The first BuildWell Symposium took place in January of 2010 - as it happened, very shortly after a large earthquake flattened much of Haiti and took about
250,000 lives. Many of us were determined to be of help, and out of BuildWell evolved an ad hoc group to address the question "How could Haiti rebuild if there were no imports from abroad?" That is, rather than import the usual panoply of "one-size-fits-all" prefabricated housing from well-meaning NGOs, how could Haiti use what it already has to get back up on its own feet?

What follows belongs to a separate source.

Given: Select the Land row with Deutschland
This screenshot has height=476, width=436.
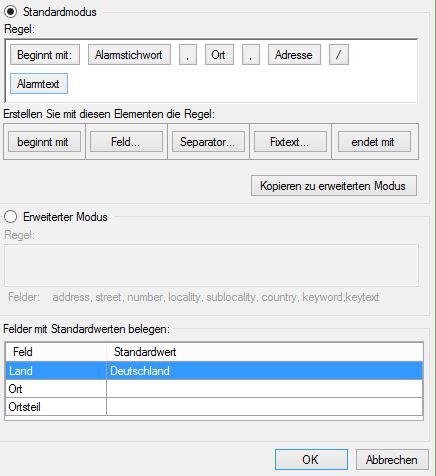Looking at the screenshot, I should (x=214, y=371).
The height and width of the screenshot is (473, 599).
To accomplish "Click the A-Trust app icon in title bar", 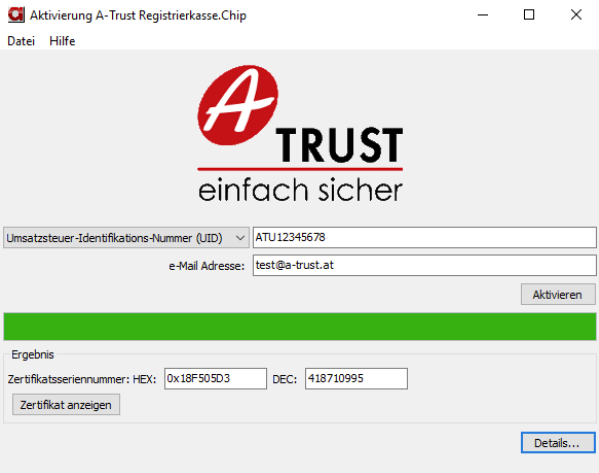I will tap(16, 15).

That led to an unusual design charette in San Francisco involving architects, engineers, and builders from both the USA and Haiti, tied to other Haitian nationals in Boston and Port au Prince via web link. It quickly emerged that what Haiti had was a lot of unemployed people and a lot of concrete rubble. One solution was (to us) obvious: using simple, inexpensive, hand-operated machines, people could crush the rubble and turn it into new, low-carbon concrete blocks. Then they could assemble those blocks into traditional Haitian housing forms with bamboo trusses and our custom seismic isolation joints, made from reclaimed plastic bottles, to make new, safe homes in the traditional style.
The Clinton Foundation agreed, and named us as one of a few winners - out of hundreds of entries - in their Building Better Haiti" competion.
Use what you already have! Who knew?